Но вот первый из вопросов, который взламывает «логичность» этой монистической схемы: Чья это иллюзия?
Если это иллюзия моя — то ведь для того, чтобы впасть в иллюзию, породить ее, я уже должен быть. Мое собственное бытие как личности порождено иллюзией или порождает ее? Если это моя ошибка, если множественность лишь снится мне, но не Богу — тогда откуда взялся я? Откуда в мире другой субъект, нежели Первоединое Божество? Если Божество не ошибается и не впадает в иллюзию, то откуда же взялся я, ошибающийся? Если я часть Божества, значит, Божество ошибается во мне и вместе со мною. Если я не часть Божества, тогда, значит бытие стало плюралистичным и разнообразным еще прежде моей ошибки (или ошибки любого иного существа). Чтобы иллюзия возникла в ограниченном сознании, это сознание уже должно быть ограниченно. И отчего же оно стало таким, отчего оно отвалилось от Абсолюта?

== ФРАГМЕНТЫ ДАННЫХ ==

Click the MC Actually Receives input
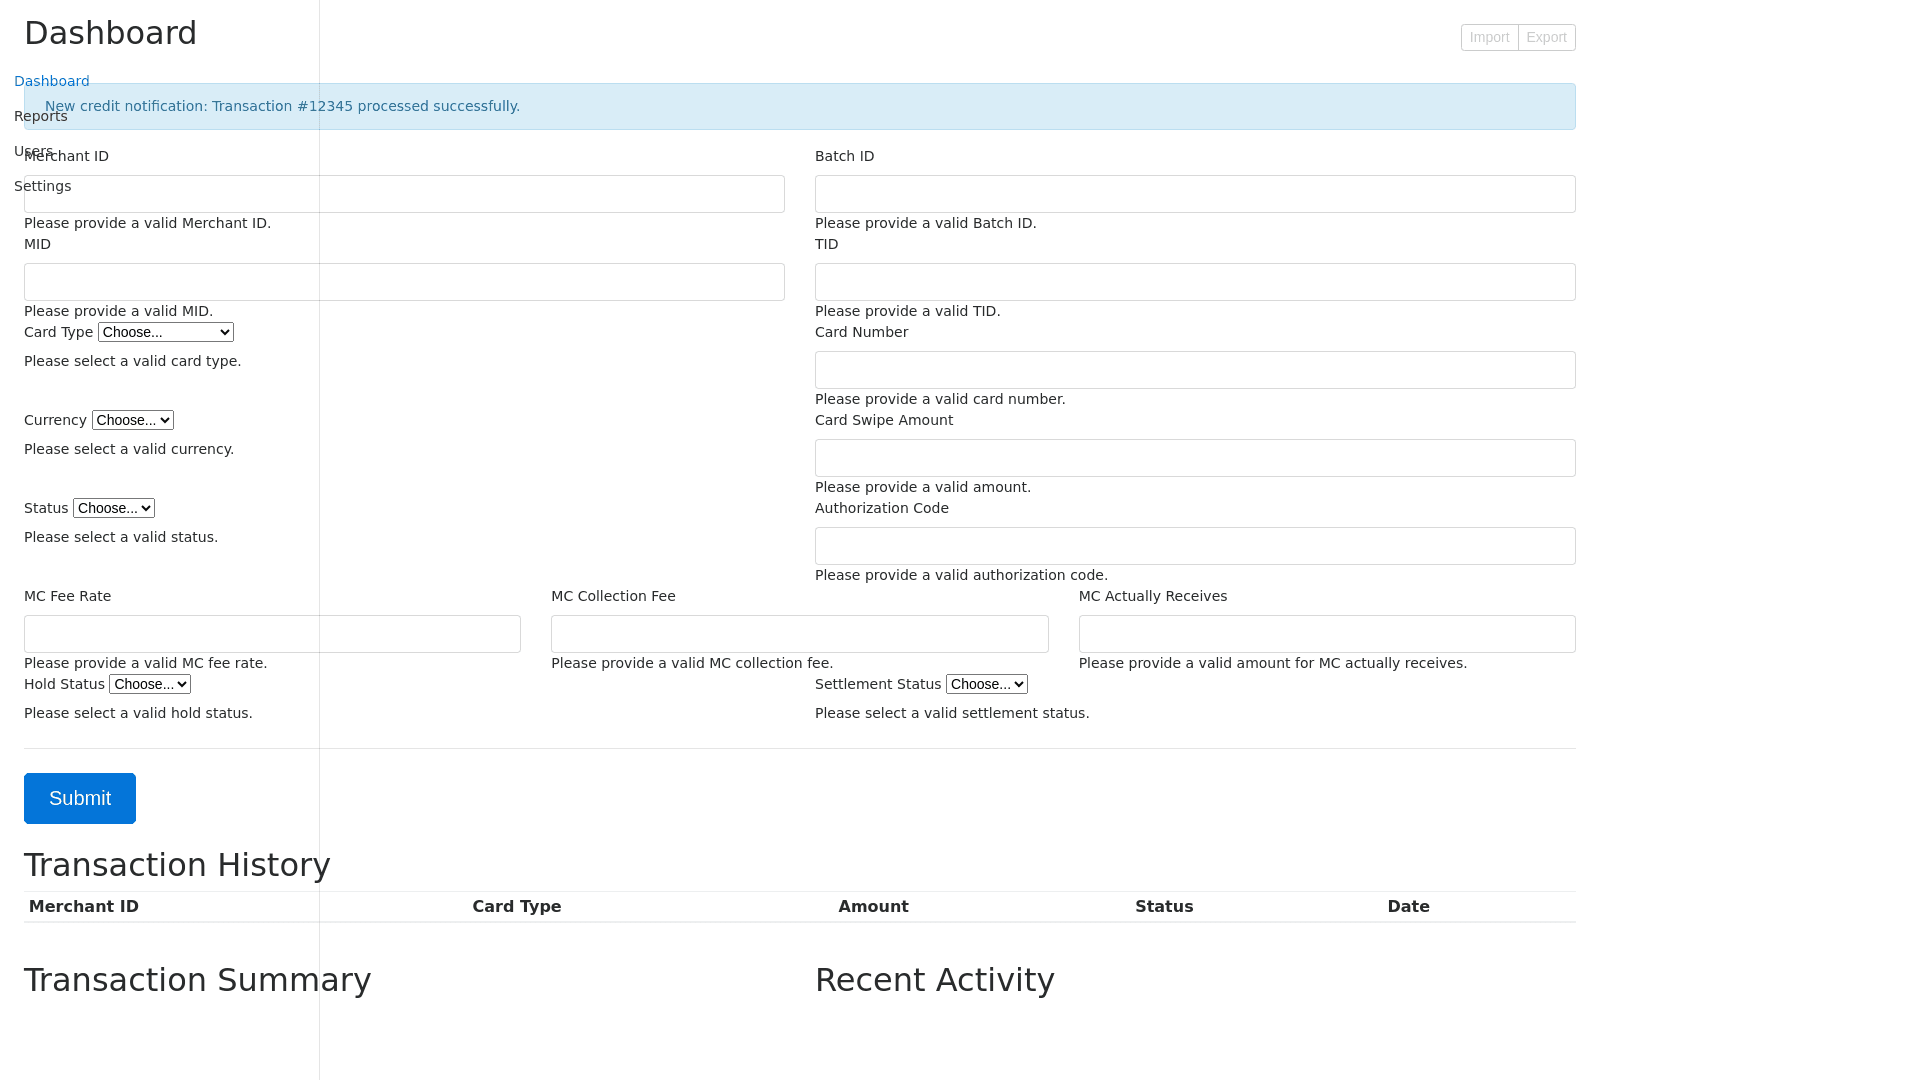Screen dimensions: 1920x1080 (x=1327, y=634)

* * *

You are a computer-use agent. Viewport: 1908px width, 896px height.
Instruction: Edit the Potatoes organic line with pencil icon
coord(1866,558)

== ЗАДАНИЕ 1 ==
Какой вопрос исходный текст называет первым из тех, что взламывают «логичность» монистической схемы?
== ЗАДАНИЕ 2 ==
Перечислите все строки, в которых встречается слово «agent».

== ОТВЕТ 1 ==
Чья это иллюзия?

== ОТВЕТ 2 ==
You are a computer-use agent. Viewport: 1908px width, 896px height.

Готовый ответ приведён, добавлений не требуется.